Snowflake uses databases to hold large amounts of data (“storage”) separate from the “virtual warehouses” (or just “warehouses”), which process and manipulate that data (“compute”).
While data warehouses are central repositories of data used for reporting and data analysis, Snowflake uses the term “warehouse” specifically to mean a virtual computational cluster that allows you to manipulate and process data for analytical queries.
“A virtual warehouse is a cluster of compute resources. A warehouse is needed to execute certain types of SQL statements because it provides resources such as CPU, memory, and local storage.” –Snowflake Docs
Meanwhile, databases in Snowflake have a more traditional definition. Snowflake’s relational databases are built using SQL (Structured Query Language), and they’re where you store the data you’ll be using in the platform.
“All data in Snowflake is maintained in databases. Each database consists of one or more schemas, which are logical groupings of database objects, such as tables and views.” –Snowflake Docs
Each schema belongs to a single Snowflake database, and each database belongs to only one Snowflake account. Together, a database and schema are called a “namespace” in Snowflake. Snowflake does not limit the number of databases, the number of schemas (within a database), or the number of objects (within a schema) that you are able to create in a single account.
Snowflake’s warehouses are the compute engines that allow you to easily scale up and down the size of the computing cluster running your analytics queries. The warehouse is what runs the analytics in Snowflake, while the database itself is just a static repository holding the data.
Snowflake has a unique approach to databases compared to other data warehousing solutions. Snowflake’s advantage comes from the use of micro-partitioning, which are small partitions of 50 to 500MB that are created automatically and enable faster queries than static partitions.

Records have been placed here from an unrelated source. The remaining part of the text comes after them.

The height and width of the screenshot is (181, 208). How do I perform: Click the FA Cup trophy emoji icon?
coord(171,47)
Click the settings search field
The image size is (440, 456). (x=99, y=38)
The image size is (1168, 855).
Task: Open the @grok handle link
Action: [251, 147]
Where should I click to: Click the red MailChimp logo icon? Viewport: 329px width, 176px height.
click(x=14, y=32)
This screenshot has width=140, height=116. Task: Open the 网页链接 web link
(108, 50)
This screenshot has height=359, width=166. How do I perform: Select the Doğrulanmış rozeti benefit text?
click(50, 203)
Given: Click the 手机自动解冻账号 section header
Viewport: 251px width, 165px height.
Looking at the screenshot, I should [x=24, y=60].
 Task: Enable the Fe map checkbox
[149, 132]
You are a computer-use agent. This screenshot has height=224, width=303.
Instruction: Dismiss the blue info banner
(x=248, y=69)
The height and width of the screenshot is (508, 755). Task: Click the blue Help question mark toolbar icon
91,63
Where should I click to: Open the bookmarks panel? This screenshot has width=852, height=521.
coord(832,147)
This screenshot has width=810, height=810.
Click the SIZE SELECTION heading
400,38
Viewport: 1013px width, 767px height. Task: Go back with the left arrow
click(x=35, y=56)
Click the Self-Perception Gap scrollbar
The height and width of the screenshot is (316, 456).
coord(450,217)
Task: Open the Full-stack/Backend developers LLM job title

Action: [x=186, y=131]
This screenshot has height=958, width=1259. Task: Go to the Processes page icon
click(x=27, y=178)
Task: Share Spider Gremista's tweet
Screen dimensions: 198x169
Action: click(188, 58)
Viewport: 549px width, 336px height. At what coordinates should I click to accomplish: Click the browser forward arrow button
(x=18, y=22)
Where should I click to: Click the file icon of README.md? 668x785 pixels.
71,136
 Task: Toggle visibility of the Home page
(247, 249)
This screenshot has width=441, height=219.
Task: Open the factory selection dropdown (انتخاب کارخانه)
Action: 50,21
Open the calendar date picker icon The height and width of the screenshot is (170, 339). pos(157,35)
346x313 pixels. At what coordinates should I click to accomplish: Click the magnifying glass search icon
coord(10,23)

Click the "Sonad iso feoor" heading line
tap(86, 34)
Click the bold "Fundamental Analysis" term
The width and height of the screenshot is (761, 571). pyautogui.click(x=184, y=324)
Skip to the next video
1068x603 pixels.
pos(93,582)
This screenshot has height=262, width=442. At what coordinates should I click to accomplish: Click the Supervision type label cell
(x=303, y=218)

The automatic creation of clusters in Snowflake is called automatic clustering, a process that consumes Snowflake credits and thus costs money. However, automatic clustering does not require you to set up a virtual warehouse manually; it happens automatically behind the scenes. Nevertheless, you’ll have to pay for those warehouse resources in addition to the storage costs.
Snowflake’s storage databases include Continuous Data Protection (CDP) features known as Time Travel and Fail-safe. Snowflake Time Travel allows querying, cloning, and restoring historical data from Snowflake tables, schemas, and databases for 1 day (Snowflake Standard Edition) or for up to 90 days (Snowflake Enterprise Edition). Snowflake Fail-safe is a disaster recovery system for historical data that allows recovery for 7 days after Time-Travel expires. Neither of these CDP features requires a warehouse to be running, but both incur storage costs.
In conclusion, Snowflake is a data warehouse that separates storage from compute resources. The data held at Snowflake is held inside namespaces, which are composed of databases and schemas, while virtual warehouses handle the analytical queries. You use Snowflake credits to pay for both storage in databases as well as processing time (when warehouses are running).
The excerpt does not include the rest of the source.